TASK INPUTS Block Start
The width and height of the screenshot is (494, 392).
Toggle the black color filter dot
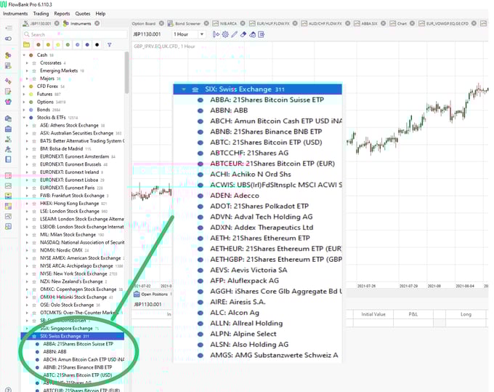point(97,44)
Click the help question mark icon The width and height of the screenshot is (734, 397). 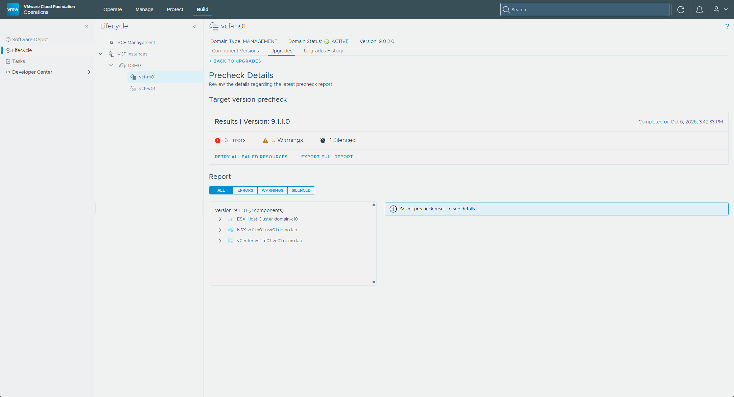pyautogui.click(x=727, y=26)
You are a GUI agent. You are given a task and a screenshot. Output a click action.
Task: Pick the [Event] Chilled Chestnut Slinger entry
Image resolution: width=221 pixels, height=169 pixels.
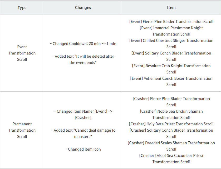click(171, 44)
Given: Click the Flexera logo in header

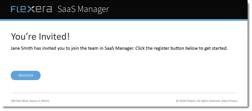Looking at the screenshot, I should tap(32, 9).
TASK INPUTS Block End
*WHAT YOU SHOULD DO*
What is needed is an exact repetition of every line from the line with "You are a GUI" to the end of the data above, both ends included, with no pictures.

*ANSWER BOX*
You are a GUI agent. You are given a task and a screenshot. Output a click action.
Task: Pick the [Event] Chilled Chestnut Slinger entry
Image resolution: width=221 pixels, height=169 pixels.
click(171, 44)
Given: Click the Flexera logo in header

Looking at the screenshot, I should tap(32, 9).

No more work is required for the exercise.